**待办事项:** 续写下面这篇讨论 SQL 分组时如何避免日期范围重叠的帖子，从它的最后一句之后写起。

**引用段落:**

______________________________

使用分组子句时如何避免重叠日期范围?

时间:2011-01-06 21:28:53

标签: sql tsql

我有一种情况,我需要在价值变化之间找到时间跨度。我尝试了一个简单的group by子句,但它消除了重叠的更改。请考虑以下示例:

create table #items (
      code varchar(4)
    , class varchar(4)
    , txdate datetime
)

insert into #items (code, class, txdate) values ('A', 'C', '2010-01-01');
insert into #items (code, class, txdate) values ('A', 'C', '2010-01-02');
insert into #items (code, class, txdate) values ('A', 'C', '2010-01-03');
insert into #items (code, class, txdate) values ('A', 'D', '2010-01-04');
insert into #items (code, class, txdate) values ('A', 'D', '2010-01-05');
insert into #items (code, class, txdate) values ('A', 'C', '2010-01-06');
insert into #items (code, class, txdate) values ('A', 'C', '2010-01-07');
insert into #items (code, class, txdate) values ('A', 'D', '2010-01-08');
insert into #items (code, class, txdate) values ('A', 'D', '2010-01-09');

select code
, class
, min(txdate) mindate
, max(txdate) maxdate
from #items
group by code, class

返回以下结果(注意重叠的日期范围):

|code|class|mindate   |maxdate   |
----------------------------------
|A   |C    |2010-01-01|2010-01-07|
|A   |D    |2010-01-04|2010-01-09|

我想让查询返回以下内容:

|code|class|mindate   |maxdate   |
----------------------------------
|A   |C    |2010-01-01|2010-01-03|
|A   |D    |2010-01-04|2010-01-05|
|A   |C    |2010-01-06|2010-01-07|
|A   |D    |2010-01-08|2010-01-09|

有任何想法和建议吗?

4 个答案:

答案 0 :(得分:2)

编辑:正如评论中指出的那样,这仍然不太正确。

;with cteNtile as (
    select code, class, txdate, 
           ntile((select count(*) from (select NULL as dummy from #items group by code, class) a)) over(partition by code, class order by txdate) as tilenum
        from #items
)
select code, class, MIN(txdate) as mindate, MAX(txdate) as maxdate
    from cteNtile
    group by code, class, tilenum
    order by mindate, maxdate

答案 1 :(得分:2)

以下是可以为您提供所需结果的查询。

______________________________

**数据:**
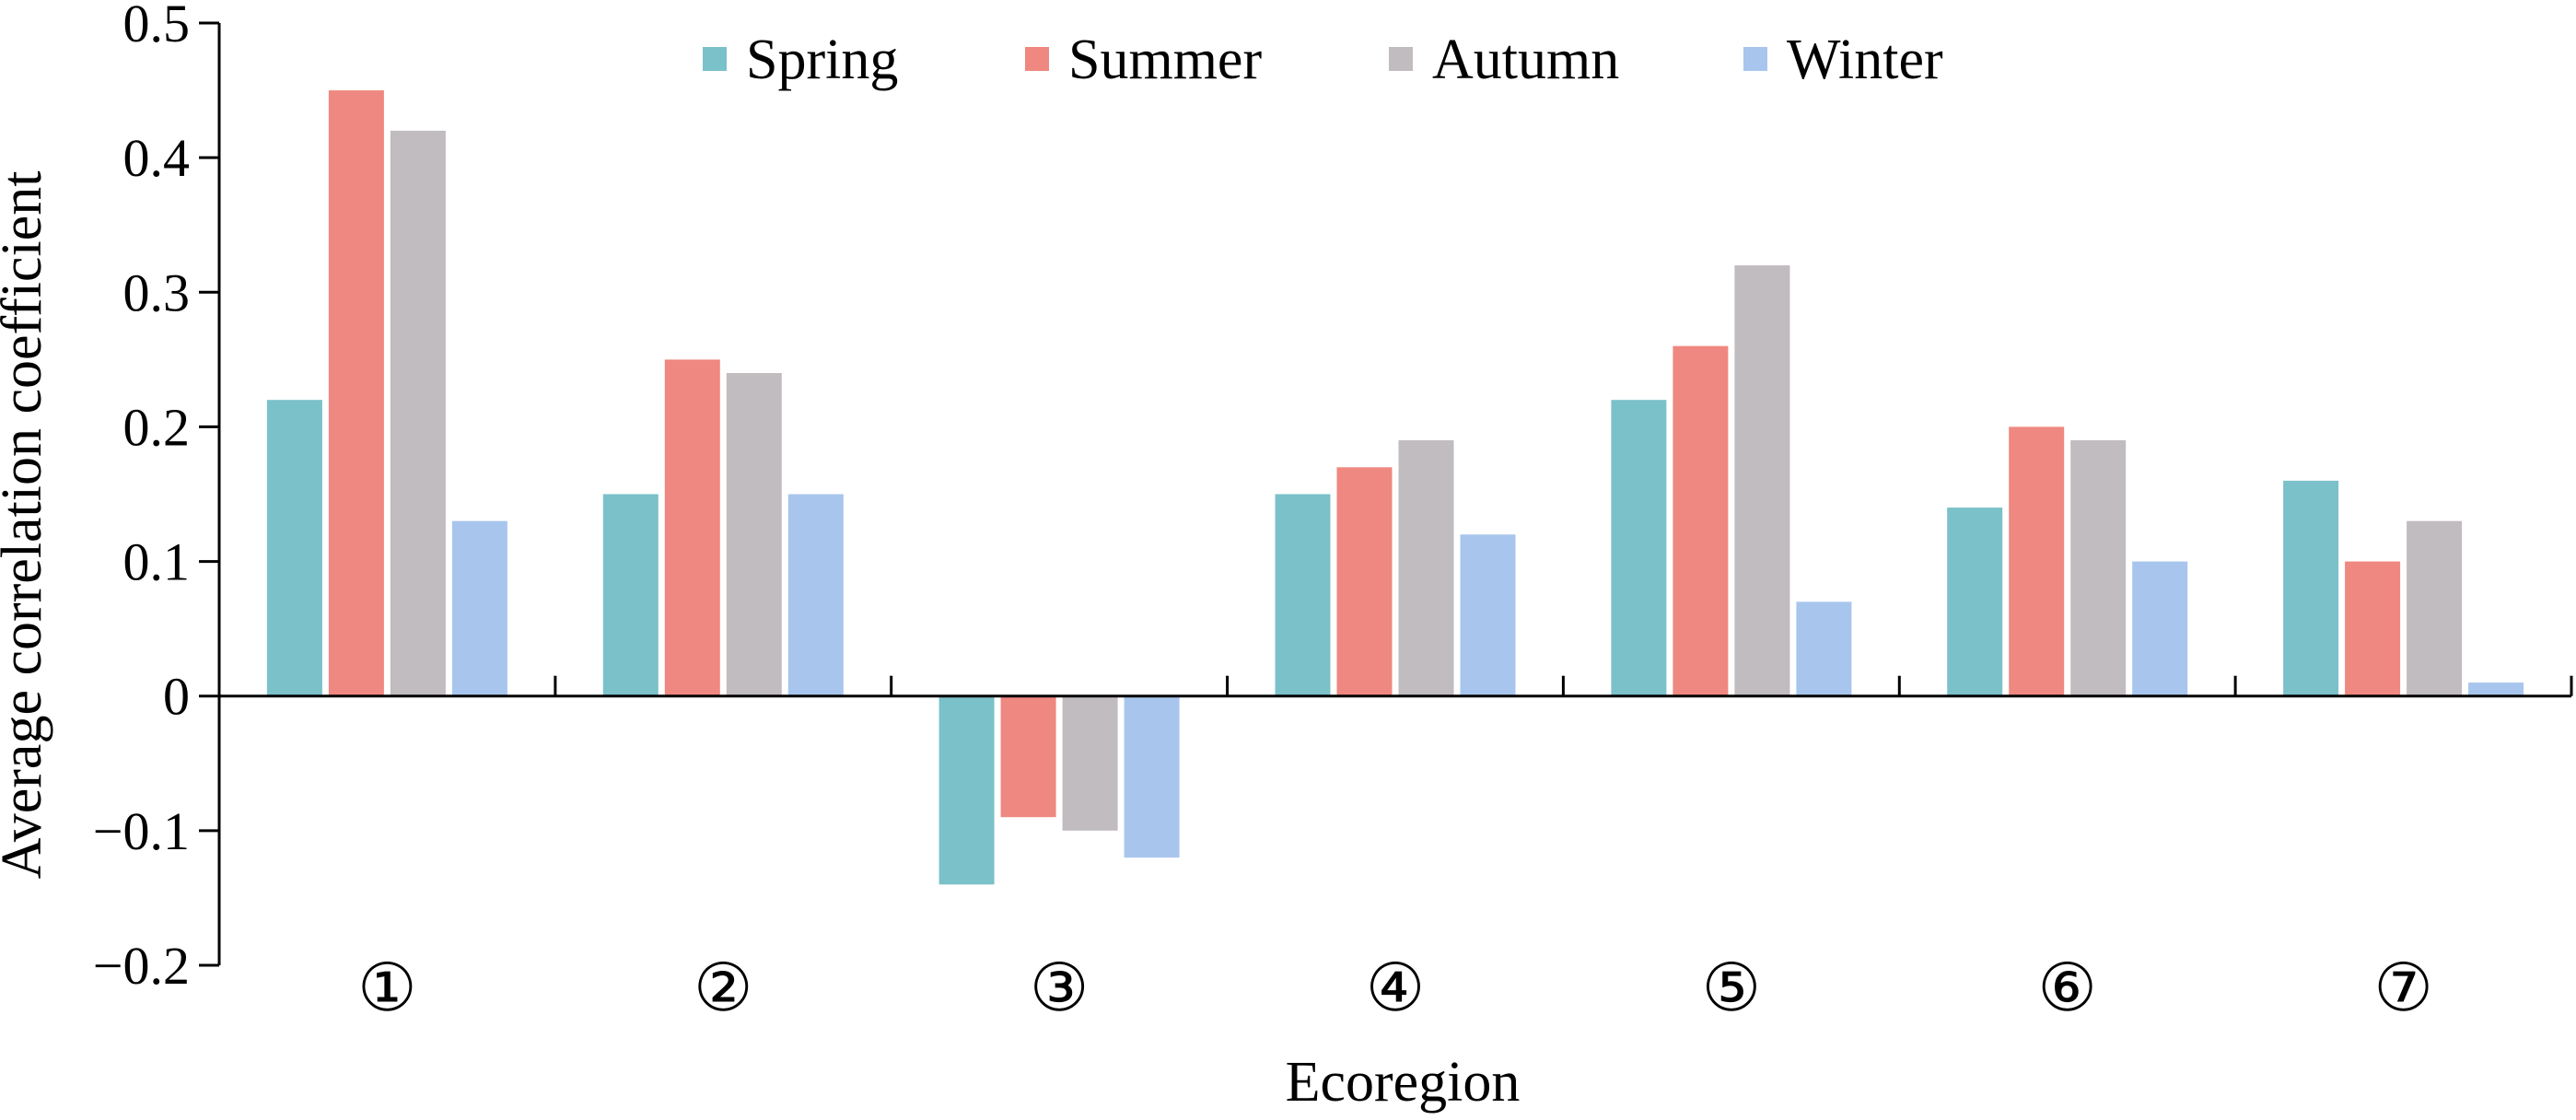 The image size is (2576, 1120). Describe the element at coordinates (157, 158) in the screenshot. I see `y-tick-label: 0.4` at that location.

______________________________

**作答栏:**
;WITH items1 AS (
SELECT ROW_NUMBER() OVER (ORDER BY txdate) rowid, code, class, txdate
from #items
),
items2 AS (
SELECT ROW_NUMBER() OVER (ORDER BY rowid) id, rowid, i1.Code, i1.Class, i1.txdate
FROM items1 i1
WHERE NOT EXISTS (SELECT 1 FROM items1 i2
                  WHERE i2.txdate < i1.txdate
                  AND i2.class = i1.class
                  AND i2.Code = i1.Code 
                  AND i2.rowid+1=i1.rowid)
)
SELECT items2.code, items2.class, items2.txdate mindate, items1.txdate maxdate
FROM items2,  items2 items3, items1 
WHERE (items2.id+1=items3.id AND items3.rowid-1=items1.rowid)
OR items2.rowid = (SELECT MAX(t.rowid) FROM items1 t)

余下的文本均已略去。